El filme, de 80 minutos, forma parte de la sección Ahora México del Ficunam. El realizador cuenta que lo rodó en etapas. Se le pregunta:
–Es un retrato de la situación de México, como lo es El lenguaje de los machetes, ¿fue su objetivo mostrar de nuevo lo mal que está el país?
–Más que un objetivo, creo que es algo inevitable. No puedo desligar los trabajos que emprendo del contexto en el que están hechos. Creo que el retrato de una persona o personaje es el espejo de la sociedad y cultura de la que es parte. Sin duda, hablar de los escombros que tenemos enfrente, hablar de la violencia y todo lo que ha acarreado, es algo que siempre tuve en mente. Pero si estás en contacto con chavos y chavas que han crecido en ese contexto, es inevitable hablar de ello. Además, el hip-hop es una práctica muy ligada a la cotidianidad, a lo inmediato, a la calle, a la vida personal de quienes lo practican.
–¿Qué tan difícil fue abordar el hip-hop y recorrer varios estados para mostrar a estos creadores mexicanos?

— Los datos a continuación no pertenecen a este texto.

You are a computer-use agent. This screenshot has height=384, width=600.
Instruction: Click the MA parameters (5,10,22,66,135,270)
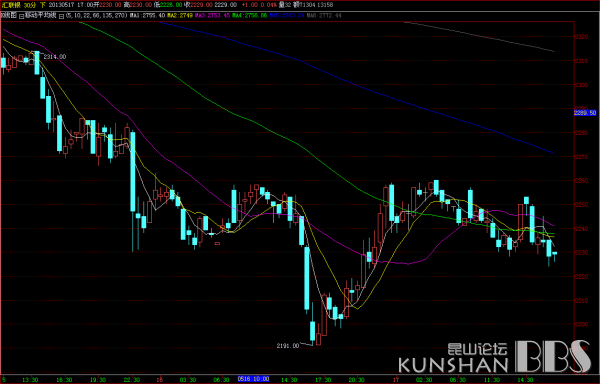[96, 15]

–Fue muy fácil porque se trata de jóvenes ávidos de compartir su experiencia y porque ha sido el trabajo más alegre y disfrutable que jamás haya emprendido. En última instancia, en el hip-hop también se trata de pasarla bien. Rimar es un juego interminable, divertido, y eso nos acompañó siempre. También fue fácil porque creo que lo hicimos con el espíritu correcto, siempre mirando de igual a igual, siempre queriendo comprender.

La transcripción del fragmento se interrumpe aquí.